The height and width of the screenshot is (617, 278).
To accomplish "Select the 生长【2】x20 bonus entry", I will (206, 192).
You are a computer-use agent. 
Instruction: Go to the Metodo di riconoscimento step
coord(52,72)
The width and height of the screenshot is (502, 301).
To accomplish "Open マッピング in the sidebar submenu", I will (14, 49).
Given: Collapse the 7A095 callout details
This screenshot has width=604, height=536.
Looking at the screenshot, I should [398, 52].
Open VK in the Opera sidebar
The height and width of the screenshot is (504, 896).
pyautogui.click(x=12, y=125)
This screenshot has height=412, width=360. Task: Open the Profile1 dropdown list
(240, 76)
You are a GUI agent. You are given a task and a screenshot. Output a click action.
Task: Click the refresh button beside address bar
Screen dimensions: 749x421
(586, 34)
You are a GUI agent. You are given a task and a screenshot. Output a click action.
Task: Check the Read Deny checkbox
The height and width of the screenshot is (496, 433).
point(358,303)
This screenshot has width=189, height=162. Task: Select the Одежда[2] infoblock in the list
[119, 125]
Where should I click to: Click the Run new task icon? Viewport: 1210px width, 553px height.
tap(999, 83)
########
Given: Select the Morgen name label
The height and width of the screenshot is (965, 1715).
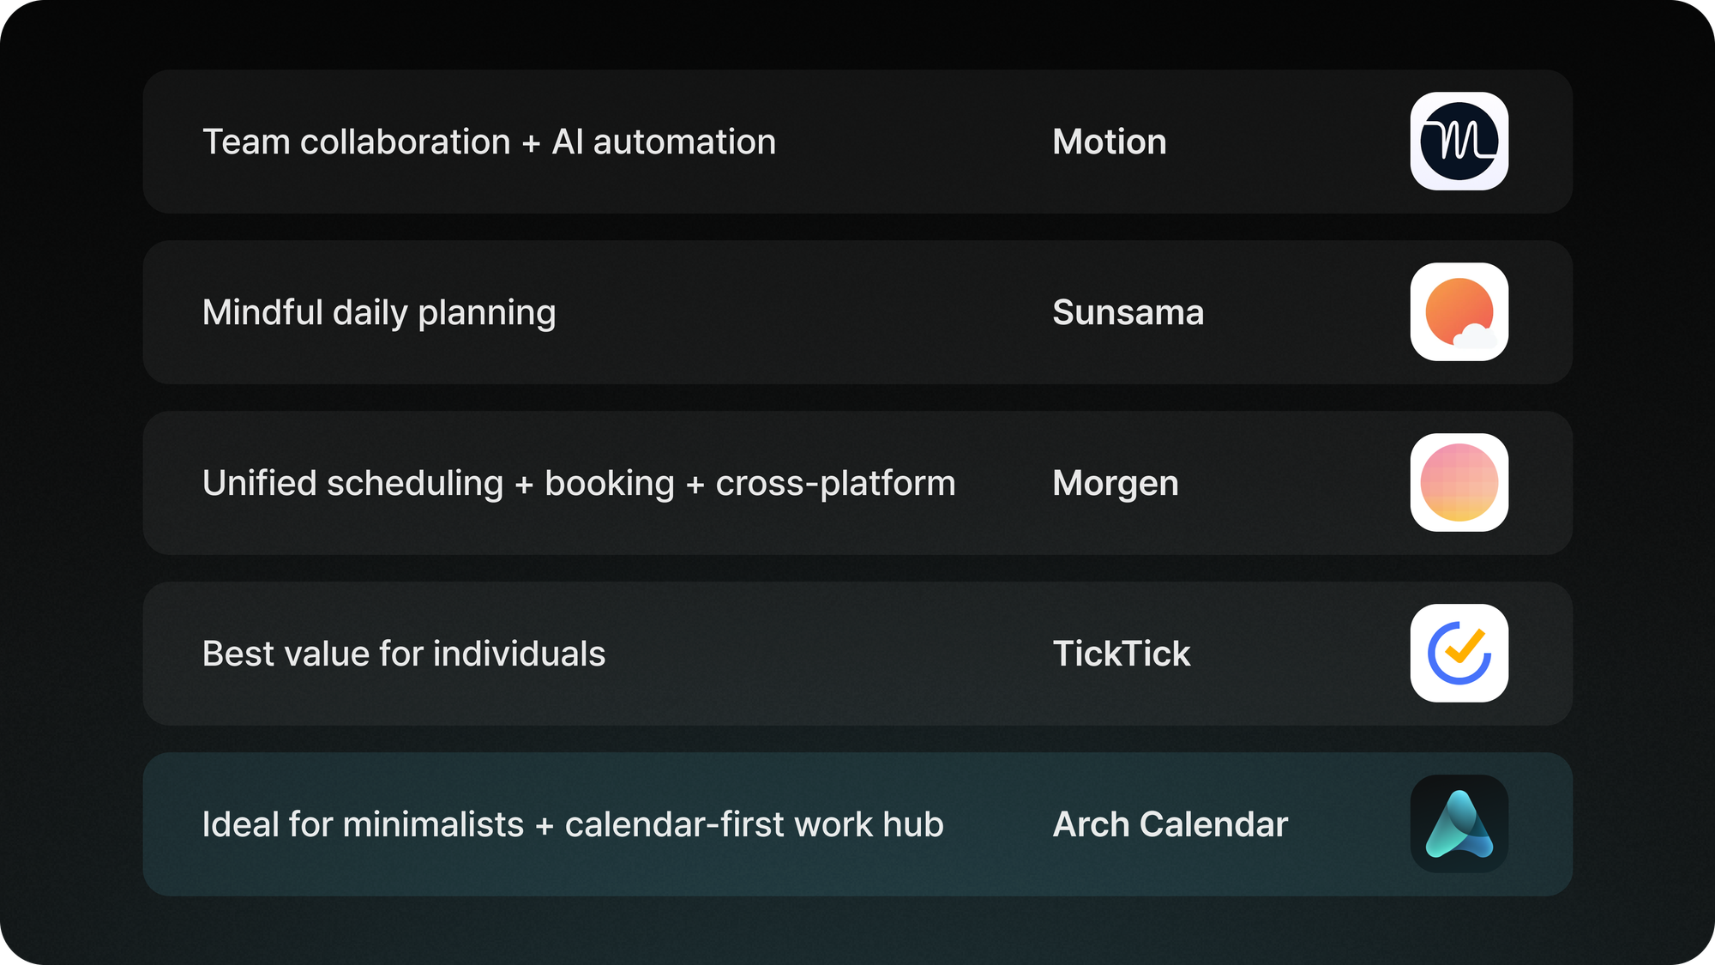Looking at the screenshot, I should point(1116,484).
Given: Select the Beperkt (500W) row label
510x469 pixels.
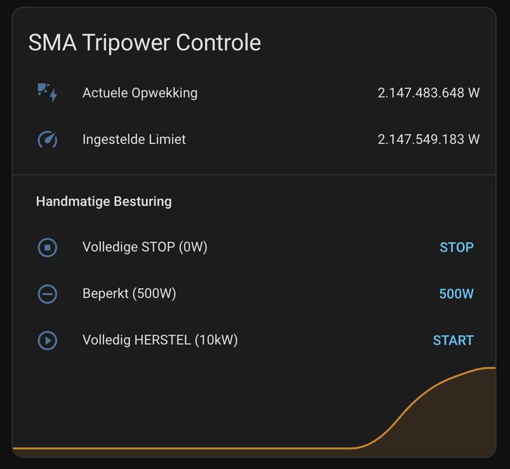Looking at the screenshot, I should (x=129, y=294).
########
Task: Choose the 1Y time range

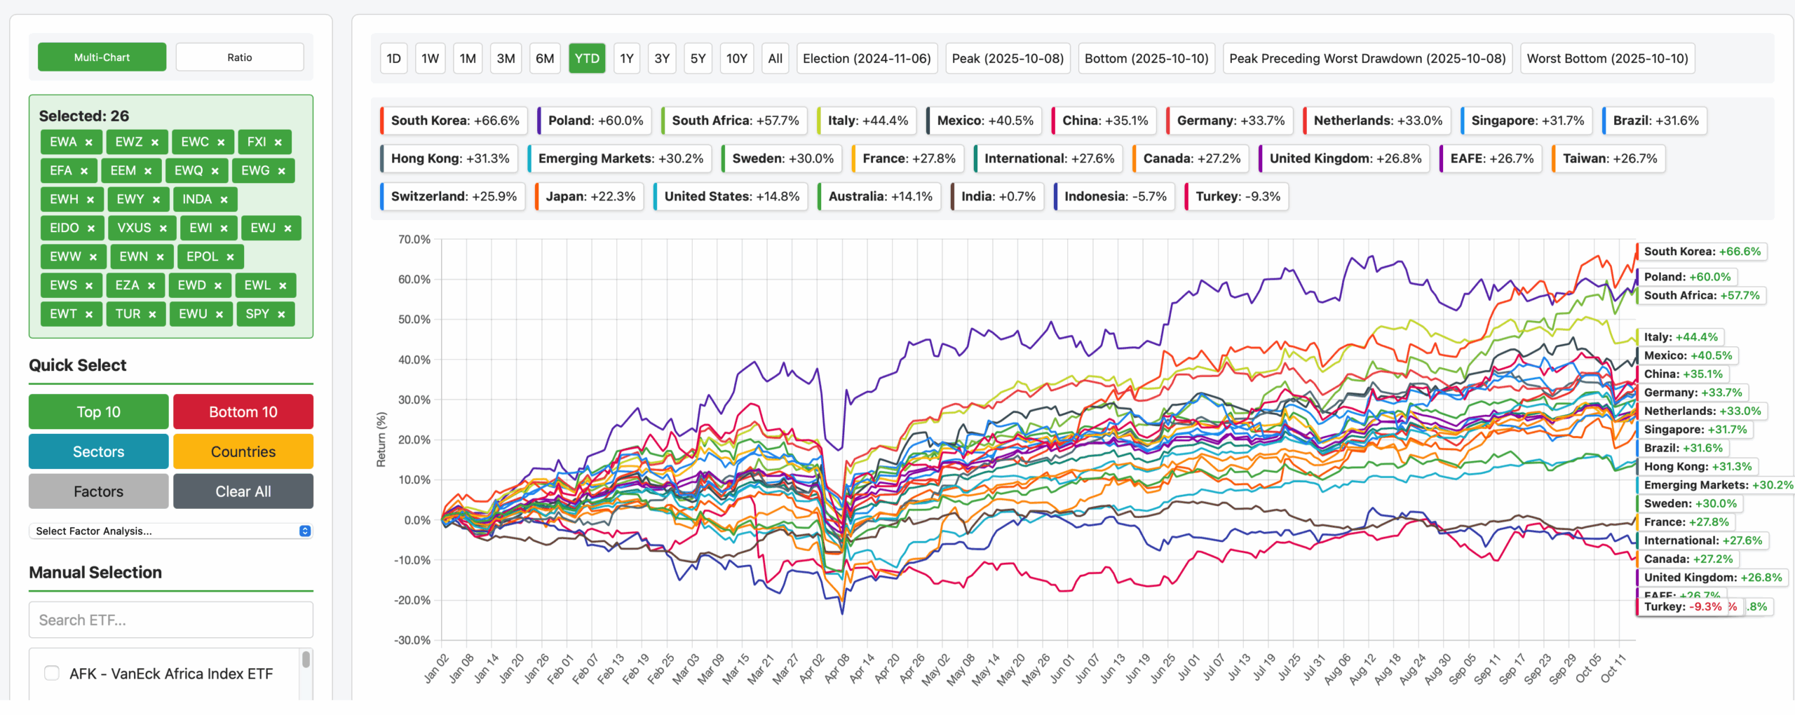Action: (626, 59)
########
What to produce:
Which lines above contain the word "accomplish"? Copy each of them.

Final answer:
To accomplish "Select the 生长【2】x20 bonus entry", I will (206, 192).
To accomplish "Open マッピング in the sidebar submenu", I will (14, 49).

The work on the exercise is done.